The recent initiative promoted by the National Securities Commission (CNV), under the presidency of Roberto E. Silva and its Board, regarding crowdfunding and investor segmentation, clearly confirms this process.
What is presented today as the modernization of the capital market—the enabling of crowdfunding within automatic public offering schemes, investor participation under defined limits, and the creation of a specific regime for super-qualified investors—represents a paradigm shift.
But that change is not born today.
On May 30, 2025, within the framework of a formal requirement from the regulatory body itself, a technical, economic, and legal document was presented that developed a comprehensive financing architecture based on the tokenization of real-world assets (RWA), expressly incorporating crowdfunding mechanisms, economic traceability, and distributed participation within a transparent and auditable scheme.
That model was not conceptual. It was operational.
In it, it was clearly established that the participants of the ecosystem—holders—could interact within crowdfunding schemes through the placement of funds, participation mechanisms, and financing structures linked to real assets, all under principles of transparency, auditability, and technological traceability.
This point is fundamental.
Because the proposed design did not configure traditional financial instruments or negotiable securities in the classic terms of the system, but rather a technological platform for economic articulation, where the primary function was not financial speculation, but the connection between real assets and distributed financing.
At the same time, it was proposed to move toward more agile schemes, reducing unnecessary regulatory friction, through automated processes supported by blockchain technology, without at any time affecting user protection or transparency standards.
Today, those same principles are beginning to be reflected in the regulations.
The enabling of crowdfunding within automated schemes, investor segmentation, and operational flexibility are not new concepts. They are structural elements of a previously presented model.
And it is here where the issue ceases to be technical to become institutional.
Because when a model is presented, analyzed, and subsequently its foundations are incorporated within the regulatory framework itself, it becomes necessary to evaluate the coherence of the regulatory process as a whole.
It is not a matter of questioning evolution. Evolution is necessary.
But it is a matter of pointing out that an evident sequence exists:
First, the model is observed, stressed, and limited in its development.
Then, that same model—in its essential principles—is incorporated as part of the regulatory solution.
And in that process, those who drove the innovation remain exposed to scenarios of uncertainty, suspension, and questioning.
This point cannot be ignored.
Not from a confrontational logic, but from a perspective of legal certainty and institutional consistency.
Because trust in the markets is not built solely with new rules, but with coherence in the application of criteria over time.
When the system incorporates that which it previously did not recognize, without reviewing the previous process, a structural tension is generated: innovation goes from being an engine of change to becoming a risk for those who develop it in early stages.

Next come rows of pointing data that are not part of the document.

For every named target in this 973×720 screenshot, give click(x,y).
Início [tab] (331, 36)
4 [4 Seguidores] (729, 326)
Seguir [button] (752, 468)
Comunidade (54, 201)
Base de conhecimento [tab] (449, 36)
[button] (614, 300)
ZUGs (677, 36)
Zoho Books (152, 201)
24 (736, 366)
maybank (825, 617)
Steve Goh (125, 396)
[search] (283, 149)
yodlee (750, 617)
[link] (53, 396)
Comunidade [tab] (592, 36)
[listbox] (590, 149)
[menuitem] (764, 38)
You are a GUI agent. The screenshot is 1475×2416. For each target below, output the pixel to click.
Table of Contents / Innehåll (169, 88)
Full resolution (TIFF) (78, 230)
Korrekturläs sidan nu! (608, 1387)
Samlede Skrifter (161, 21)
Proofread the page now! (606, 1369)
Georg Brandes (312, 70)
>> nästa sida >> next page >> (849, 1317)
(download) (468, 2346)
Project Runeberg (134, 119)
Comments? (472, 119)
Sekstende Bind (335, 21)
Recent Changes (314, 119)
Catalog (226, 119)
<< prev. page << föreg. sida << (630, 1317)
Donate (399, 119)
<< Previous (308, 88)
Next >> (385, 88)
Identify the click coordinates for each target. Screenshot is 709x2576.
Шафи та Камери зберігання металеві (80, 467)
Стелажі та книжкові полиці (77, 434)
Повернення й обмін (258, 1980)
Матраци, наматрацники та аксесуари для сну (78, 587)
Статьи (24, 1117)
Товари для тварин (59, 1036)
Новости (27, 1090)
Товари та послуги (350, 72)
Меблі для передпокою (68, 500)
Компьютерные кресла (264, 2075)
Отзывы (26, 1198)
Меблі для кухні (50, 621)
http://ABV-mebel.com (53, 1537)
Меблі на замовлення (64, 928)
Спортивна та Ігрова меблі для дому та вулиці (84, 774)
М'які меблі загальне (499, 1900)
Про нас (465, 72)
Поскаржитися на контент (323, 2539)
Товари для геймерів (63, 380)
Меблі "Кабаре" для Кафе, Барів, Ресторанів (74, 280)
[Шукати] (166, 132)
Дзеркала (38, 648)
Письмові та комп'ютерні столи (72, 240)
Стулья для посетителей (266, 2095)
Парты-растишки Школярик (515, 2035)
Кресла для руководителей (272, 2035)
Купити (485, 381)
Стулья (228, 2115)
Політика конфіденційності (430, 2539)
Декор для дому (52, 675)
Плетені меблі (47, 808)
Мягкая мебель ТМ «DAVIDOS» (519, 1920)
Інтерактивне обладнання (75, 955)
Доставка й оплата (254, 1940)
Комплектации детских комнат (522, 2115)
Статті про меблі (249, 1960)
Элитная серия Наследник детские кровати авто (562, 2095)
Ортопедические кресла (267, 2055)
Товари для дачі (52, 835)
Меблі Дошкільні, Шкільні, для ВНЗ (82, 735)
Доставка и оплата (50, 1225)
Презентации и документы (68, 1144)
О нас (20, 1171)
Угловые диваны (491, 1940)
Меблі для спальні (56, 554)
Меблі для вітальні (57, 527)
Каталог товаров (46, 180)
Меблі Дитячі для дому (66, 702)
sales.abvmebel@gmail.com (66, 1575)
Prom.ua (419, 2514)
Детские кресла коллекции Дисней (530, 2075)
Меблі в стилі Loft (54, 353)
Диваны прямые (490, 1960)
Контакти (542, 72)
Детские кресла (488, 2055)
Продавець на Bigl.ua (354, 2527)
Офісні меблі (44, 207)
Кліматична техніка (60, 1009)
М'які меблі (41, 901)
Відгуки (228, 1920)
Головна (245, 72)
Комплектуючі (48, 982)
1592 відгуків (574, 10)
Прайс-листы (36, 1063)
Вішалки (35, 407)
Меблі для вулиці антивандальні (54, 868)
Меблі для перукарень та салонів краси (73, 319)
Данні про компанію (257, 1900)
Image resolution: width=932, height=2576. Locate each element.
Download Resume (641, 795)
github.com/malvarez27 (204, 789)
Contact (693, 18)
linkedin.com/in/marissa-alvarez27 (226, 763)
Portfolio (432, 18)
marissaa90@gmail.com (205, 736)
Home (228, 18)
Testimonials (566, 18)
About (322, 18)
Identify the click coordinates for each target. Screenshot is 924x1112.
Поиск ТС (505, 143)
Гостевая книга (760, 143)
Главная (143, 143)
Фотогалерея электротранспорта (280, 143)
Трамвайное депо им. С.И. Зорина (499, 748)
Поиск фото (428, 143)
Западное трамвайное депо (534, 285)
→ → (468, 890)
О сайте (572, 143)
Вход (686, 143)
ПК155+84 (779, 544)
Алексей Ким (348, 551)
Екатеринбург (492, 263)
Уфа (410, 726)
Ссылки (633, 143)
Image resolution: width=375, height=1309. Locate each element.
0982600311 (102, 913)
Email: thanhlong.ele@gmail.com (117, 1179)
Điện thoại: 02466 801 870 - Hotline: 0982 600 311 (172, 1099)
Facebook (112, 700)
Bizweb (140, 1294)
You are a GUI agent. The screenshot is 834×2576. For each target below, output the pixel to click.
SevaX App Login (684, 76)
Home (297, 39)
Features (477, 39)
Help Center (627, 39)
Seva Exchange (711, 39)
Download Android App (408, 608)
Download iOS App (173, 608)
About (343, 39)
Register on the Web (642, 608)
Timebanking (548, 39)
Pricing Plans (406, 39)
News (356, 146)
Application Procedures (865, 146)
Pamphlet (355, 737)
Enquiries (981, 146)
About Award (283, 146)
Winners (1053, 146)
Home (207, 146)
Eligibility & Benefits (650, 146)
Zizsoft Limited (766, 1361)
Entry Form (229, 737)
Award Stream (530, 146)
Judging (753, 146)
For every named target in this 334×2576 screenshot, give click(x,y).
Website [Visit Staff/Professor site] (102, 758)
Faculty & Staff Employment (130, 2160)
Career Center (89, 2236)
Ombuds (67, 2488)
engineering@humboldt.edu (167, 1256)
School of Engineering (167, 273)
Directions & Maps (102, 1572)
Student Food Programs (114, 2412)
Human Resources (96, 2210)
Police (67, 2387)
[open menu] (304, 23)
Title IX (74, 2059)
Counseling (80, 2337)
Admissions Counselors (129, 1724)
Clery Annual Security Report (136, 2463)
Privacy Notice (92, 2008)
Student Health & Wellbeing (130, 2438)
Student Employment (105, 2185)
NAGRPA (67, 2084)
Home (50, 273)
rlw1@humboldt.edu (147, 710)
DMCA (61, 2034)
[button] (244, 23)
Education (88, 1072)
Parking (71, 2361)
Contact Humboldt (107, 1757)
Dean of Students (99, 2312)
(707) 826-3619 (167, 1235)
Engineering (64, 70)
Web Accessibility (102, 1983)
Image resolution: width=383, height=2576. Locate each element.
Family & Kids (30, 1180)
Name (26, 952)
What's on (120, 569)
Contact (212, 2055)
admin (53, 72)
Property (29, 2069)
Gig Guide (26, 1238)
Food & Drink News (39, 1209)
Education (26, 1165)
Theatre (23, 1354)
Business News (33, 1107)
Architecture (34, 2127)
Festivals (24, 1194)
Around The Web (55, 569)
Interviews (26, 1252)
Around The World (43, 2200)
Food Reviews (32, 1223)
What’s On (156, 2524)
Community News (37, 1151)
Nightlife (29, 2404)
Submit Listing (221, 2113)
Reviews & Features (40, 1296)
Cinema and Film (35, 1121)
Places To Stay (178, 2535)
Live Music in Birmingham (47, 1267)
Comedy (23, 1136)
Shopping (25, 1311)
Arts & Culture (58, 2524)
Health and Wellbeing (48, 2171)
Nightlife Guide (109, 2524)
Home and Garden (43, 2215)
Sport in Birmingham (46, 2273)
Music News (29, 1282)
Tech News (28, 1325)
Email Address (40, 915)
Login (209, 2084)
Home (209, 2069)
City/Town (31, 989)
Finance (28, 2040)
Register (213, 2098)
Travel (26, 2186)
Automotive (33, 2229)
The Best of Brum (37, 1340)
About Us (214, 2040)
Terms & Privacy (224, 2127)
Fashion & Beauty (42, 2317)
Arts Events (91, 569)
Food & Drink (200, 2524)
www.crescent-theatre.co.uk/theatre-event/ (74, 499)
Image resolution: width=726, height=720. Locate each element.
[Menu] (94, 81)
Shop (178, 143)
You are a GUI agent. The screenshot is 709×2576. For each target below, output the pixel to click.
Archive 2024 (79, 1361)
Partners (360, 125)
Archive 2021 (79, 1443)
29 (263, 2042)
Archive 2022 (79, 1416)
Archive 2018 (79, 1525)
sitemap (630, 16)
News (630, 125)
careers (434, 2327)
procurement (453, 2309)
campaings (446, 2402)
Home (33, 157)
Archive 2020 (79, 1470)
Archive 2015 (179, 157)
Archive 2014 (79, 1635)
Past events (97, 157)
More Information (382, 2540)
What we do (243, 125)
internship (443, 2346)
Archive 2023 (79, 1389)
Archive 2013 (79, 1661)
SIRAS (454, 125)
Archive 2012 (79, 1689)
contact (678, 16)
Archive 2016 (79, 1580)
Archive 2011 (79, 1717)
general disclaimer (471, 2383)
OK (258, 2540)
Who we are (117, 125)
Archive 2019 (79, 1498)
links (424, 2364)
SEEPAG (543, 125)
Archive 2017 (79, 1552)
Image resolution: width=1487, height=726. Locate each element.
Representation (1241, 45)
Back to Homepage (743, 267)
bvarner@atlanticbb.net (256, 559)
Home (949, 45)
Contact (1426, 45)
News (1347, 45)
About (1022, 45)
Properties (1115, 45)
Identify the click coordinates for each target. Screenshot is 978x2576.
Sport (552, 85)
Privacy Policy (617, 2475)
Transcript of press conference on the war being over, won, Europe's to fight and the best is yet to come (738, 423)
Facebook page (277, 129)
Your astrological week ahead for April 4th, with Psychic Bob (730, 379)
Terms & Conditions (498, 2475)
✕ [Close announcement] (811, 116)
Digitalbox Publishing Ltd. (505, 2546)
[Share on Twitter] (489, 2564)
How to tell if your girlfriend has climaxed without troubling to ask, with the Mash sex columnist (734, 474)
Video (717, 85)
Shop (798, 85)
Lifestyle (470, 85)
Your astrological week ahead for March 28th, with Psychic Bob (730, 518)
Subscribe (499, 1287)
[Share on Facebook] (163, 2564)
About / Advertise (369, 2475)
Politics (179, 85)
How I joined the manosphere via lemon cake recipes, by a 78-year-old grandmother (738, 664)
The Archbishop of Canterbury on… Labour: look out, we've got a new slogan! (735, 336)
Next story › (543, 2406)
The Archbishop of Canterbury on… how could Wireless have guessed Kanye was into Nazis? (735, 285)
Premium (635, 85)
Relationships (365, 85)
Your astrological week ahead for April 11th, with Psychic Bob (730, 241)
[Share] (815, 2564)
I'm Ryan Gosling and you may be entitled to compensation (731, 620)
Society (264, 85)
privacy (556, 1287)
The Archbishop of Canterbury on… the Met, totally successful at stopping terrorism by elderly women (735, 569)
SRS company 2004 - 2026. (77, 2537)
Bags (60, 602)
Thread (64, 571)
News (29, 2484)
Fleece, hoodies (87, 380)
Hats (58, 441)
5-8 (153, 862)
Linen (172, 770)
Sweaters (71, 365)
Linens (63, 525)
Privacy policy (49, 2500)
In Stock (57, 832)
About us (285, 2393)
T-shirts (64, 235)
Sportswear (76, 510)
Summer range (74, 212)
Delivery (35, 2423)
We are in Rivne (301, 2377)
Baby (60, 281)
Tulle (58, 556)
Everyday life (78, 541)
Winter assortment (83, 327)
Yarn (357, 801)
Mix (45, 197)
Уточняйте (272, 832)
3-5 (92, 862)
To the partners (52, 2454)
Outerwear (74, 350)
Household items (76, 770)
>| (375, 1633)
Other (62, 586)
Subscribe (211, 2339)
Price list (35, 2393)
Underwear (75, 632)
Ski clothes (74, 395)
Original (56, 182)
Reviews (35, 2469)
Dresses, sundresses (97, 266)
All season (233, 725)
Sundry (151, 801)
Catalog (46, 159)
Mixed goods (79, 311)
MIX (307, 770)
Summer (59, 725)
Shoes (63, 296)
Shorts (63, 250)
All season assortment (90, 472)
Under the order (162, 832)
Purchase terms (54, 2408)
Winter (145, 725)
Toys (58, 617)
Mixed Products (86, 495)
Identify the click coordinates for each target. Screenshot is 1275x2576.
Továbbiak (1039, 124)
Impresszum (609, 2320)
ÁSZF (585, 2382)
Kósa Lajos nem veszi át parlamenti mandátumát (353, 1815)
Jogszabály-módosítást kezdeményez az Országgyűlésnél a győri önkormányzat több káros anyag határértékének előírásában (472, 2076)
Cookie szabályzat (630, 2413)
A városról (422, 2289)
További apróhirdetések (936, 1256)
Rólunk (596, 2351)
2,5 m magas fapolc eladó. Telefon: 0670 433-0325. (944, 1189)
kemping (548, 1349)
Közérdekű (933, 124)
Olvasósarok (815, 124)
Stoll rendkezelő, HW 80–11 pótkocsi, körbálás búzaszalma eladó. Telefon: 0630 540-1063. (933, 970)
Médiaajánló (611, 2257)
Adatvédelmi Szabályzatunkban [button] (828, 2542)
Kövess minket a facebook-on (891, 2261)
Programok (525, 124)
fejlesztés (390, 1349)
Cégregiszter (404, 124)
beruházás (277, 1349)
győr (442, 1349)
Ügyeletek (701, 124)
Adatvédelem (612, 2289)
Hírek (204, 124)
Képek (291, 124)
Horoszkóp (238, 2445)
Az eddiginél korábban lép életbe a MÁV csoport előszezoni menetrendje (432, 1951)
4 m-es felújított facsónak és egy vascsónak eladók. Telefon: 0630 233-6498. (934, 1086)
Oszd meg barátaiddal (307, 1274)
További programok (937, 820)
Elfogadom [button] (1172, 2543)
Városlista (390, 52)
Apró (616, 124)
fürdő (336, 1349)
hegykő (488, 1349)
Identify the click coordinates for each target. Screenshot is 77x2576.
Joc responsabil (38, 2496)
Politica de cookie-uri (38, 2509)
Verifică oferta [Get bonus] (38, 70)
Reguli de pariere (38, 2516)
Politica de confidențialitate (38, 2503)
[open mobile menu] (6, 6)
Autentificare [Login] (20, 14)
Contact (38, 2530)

And that is the real problem.
Innovation is not born within the State. It is born outside of it.
Regulatory bodies fulfill a fundamental role in ordering, validating, and framing those processes. But that framing must occur with predictability, balance, and respect for previous developments.
The case of crowdfunding in Argentina reflects this point with precision.
What is today enabled as a tool to expand access to the capital market had already been conceived as a mechanism to democratize investment in real assets, integrating technology, traceability, and distributed participation.
The difference is not in the concept.
It is in the moment in which that concept is recognized.
And in how that recognition impacts those who promoted it.
This analysis, by its nature, must be addressed within the corresponding institutional and judicial frameworks, avoiding any prejudgment and respecting the processes in progress.
But that does not prevent affirming an objective reality:
The principles incorporated today—structured crowdfunding, automation of processes, investor segmentation, and technological traceability—were already part of a previously developed and presented model.
And that fact, by itself, raises the need to move toward a system that not only incorporates innovation when it becomes inevitable, but is also capable of recognizing it the moment it arises.
Because ultimately, the future of the capital market does not depend solely on the regulations that are issued.
It depends on the trust that the system is capable of generating.
And trust is not born when the system adopts what it previously did not understand.
It is born when it is capable of recognizing it.